A three-dose MVA-BN mpox vaccination series improves the quality of anti-monkeypox virus immunity

The 2022 global outbreak of clade IIb mpox represented a turning point in public health’s handling of poxviruses. The primary vaccine available for prevention of mpox is modified vaccinia Ankara from Bavarian-Nordic (MVA-BN). We previously reported a nondurable and low avidity antibody response against mpox elicited by MVA-BN. In this study, we expanded upon this knowledge by employing a microneutralization assay to measure monkeypox virus (MPXV) neutralizing titers and a multiplexed immunoassay to assess IgG titers and avidity against eight MPXV antigens and two vaccinia antigens.
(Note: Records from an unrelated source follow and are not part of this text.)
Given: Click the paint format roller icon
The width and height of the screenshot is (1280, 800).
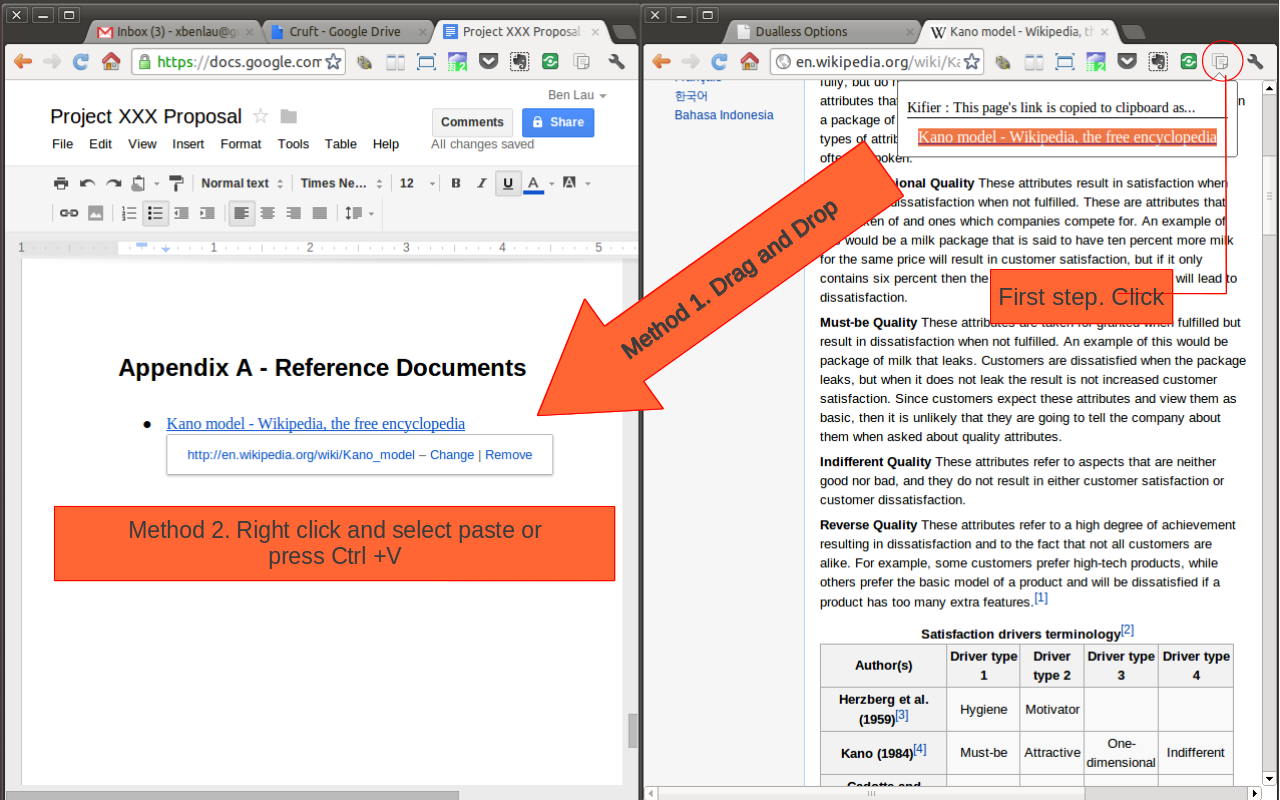Looking at the screenshot, I should pos(176,183).
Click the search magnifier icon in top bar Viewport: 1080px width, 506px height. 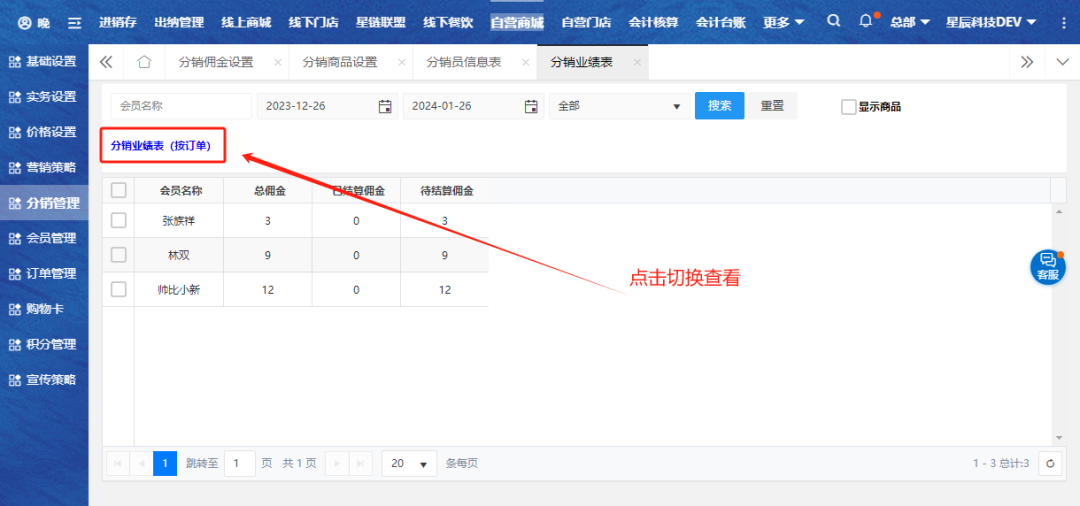pyautogui.click(x=834, y=21)
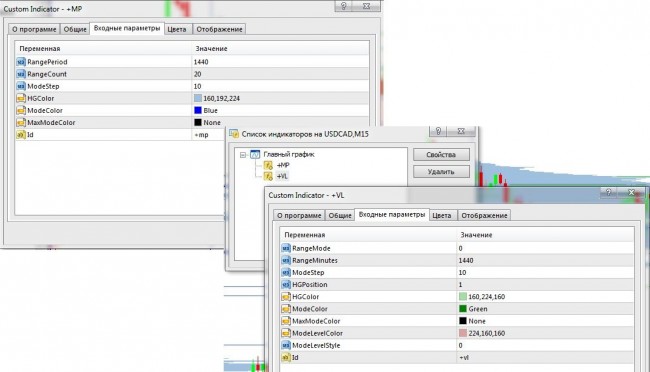Image resolution: width=650 pixels, height=372 pixels.
Task: Click the ModeLevelColor variable icon
Action: [x=286, y=333]
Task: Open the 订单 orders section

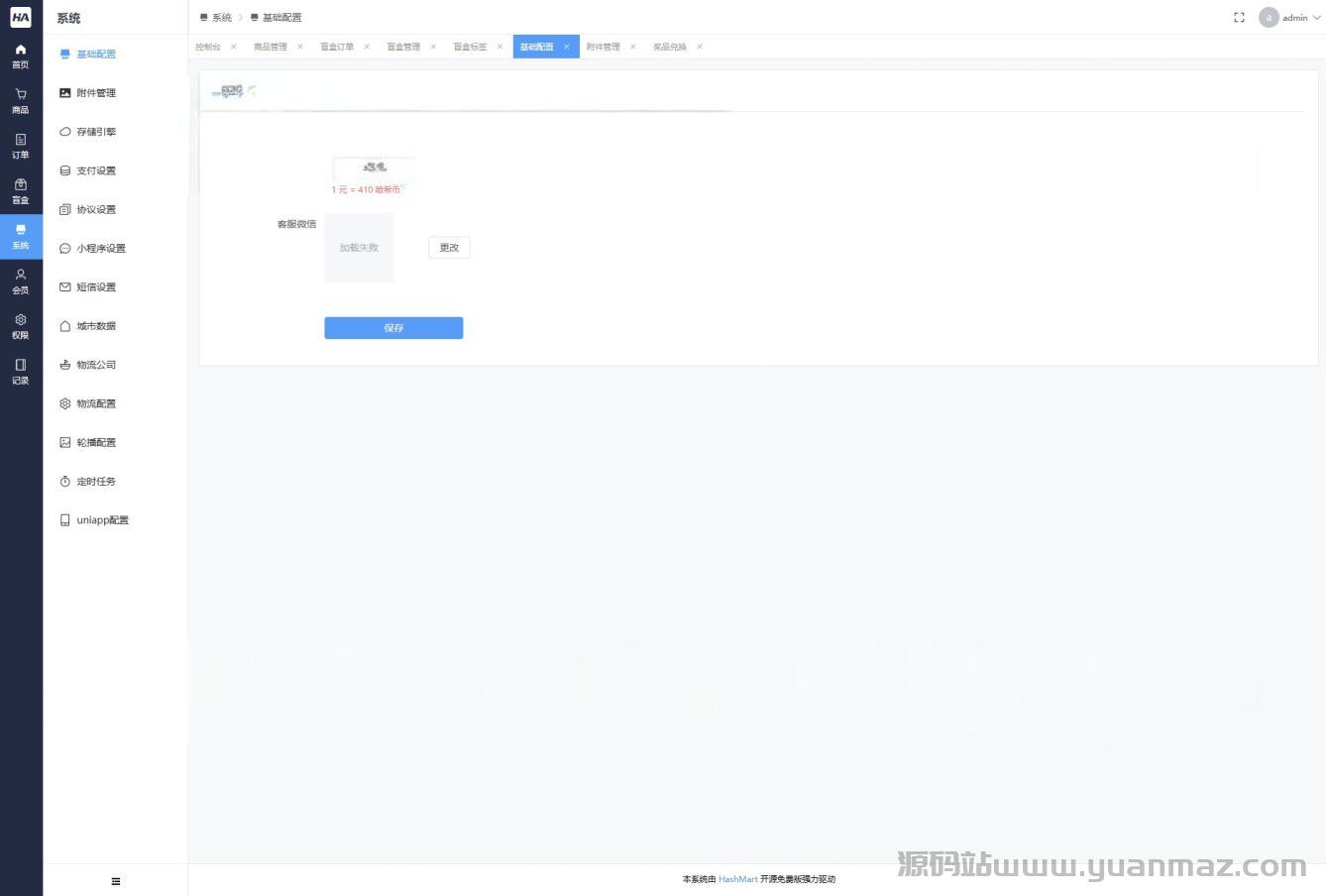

Through a machine learning analysis, we uncovered that MVA-BN vaccinees without prior smallpox vaccination largely return to a baseline seroprofile within a year of immunization. Notably, we identified a discrete population within this group that mounted a robust neutralizing antibody response associated with a longer dosing interval during the MVA-BN primary series. Furthermore, we found that boosting with a third dose of MVA-BN increases IgG avidity against certain MPXV antigens, as part of a booster-specific seroprofile. These findings provide critical insights into optimizing immune responses through MVA-BN boosters, presenting a promising approach to addressing the limited MPXV-specific immunity observed following the primary series.